I’m working on a couple of books at the moment but the one nearly in the bag (although I was saying that this time last year) is a novel called Potatoes in all their glory.
2. Where did the idea come from for the book?
No one place. Initially, the story was very much about literary forgery but that fell by the wayside. It’s about food and wine, and my home town of Adelaide, and faith and obsession, and wanting to change the world but not having a clue how how. From almost the very beginning of the book’s life, I’ve had a M.F.K Fisher quote as the epigraph: ‘You would be a missionary, bringing flavour and light to the taste-blind.’
3. What genre does your book fall under?
Satire (I hope).
4. What actors would you choose to play the part of your characters in a movie rendition?

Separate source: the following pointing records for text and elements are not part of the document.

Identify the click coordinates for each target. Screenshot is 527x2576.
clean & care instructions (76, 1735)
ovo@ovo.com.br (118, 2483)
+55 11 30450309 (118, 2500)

For the main character, Henry, who is odd but not quite as odd as he imagines he is, it could go a couple of different ways: maybe Noah Taylor (I still remember his performance in The Year My Voice Broke) or maybe someone like Tobey Maguire. The fact that he got cut from Life of Pi is a big plus for me.

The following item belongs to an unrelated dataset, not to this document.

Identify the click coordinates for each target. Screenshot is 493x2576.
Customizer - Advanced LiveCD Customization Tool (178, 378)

5. What is the one-sentence synopsis of your book?
A specialist food and wine book dealer, Henry, on the cusp of 40, decides that he can save the world through his devotion to food and drink.
6. Will your book be self-published or represented by an agency?
I’m represented by Cameron Creswell.
7. How long did it take you to write the first draft of the manuscript?
That seems such as a distant memory, and I eventually cut so much of the first draft (more than 40,000 words) that I can’t exactly answer. A few months, I guess.
8. What other books would you compare this story to within your genre?
I hate these sorts of questions. In my wildest dreams, Evelyn Waugh’s Scoop. There’s a touch of Jonathan Gash’s Lovejoy books, perhaps. But I don’t know. I’d rather not think about it.
9. Who or what inspired you to write this book?
10. What else about the book might pique the reader’s interest?
Given that the book is so much about food and drink, I’m hoping that the book’s publisher will consent to a scratch and sniff edition. I’m not sure how they can make that work for the eBook edition.